TASK GOAL> Collect every line below that contains the word "height".
TASK INPUTS Start Marker
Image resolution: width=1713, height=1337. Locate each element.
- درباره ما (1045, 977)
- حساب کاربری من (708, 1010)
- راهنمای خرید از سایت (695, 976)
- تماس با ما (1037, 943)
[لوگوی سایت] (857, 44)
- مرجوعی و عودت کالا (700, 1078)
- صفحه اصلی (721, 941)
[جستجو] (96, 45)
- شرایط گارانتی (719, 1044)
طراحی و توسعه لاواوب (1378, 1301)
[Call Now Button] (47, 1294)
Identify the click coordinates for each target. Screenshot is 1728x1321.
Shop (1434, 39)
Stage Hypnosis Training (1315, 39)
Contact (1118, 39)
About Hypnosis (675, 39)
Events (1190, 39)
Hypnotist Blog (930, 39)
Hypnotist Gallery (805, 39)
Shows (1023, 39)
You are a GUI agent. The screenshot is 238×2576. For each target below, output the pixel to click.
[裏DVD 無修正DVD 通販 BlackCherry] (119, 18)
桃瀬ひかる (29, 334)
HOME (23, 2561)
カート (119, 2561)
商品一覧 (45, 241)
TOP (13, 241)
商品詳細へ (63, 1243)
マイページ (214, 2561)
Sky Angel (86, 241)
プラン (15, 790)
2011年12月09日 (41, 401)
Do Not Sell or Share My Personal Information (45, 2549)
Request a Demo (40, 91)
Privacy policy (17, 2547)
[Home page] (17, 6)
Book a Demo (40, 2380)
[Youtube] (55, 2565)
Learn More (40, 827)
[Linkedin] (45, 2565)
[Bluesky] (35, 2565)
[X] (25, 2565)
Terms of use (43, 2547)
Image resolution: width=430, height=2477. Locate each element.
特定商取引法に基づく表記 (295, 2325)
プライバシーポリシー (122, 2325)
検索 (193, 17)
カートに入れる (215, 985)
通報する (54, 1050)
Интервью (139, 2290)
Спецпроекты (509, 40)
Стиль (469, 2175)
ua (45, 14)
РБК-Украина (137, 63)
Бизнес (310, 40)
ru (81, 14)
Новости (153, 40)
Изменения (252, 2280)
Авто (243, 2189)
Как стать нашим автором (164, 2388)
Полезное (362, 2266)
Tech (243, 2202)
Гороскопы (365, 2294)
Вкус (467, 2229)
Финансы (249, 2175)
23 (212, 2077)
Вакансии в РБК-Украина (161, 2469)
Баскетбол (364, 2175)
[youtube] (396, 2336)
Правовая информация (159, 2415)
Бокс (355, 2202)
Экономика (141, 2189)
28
TASK INPUTS End Marker
REPLY>
Image resolution: width=1713, height=1337. Locate each element.
Image resolution: width=430, height=2477. Locate each element.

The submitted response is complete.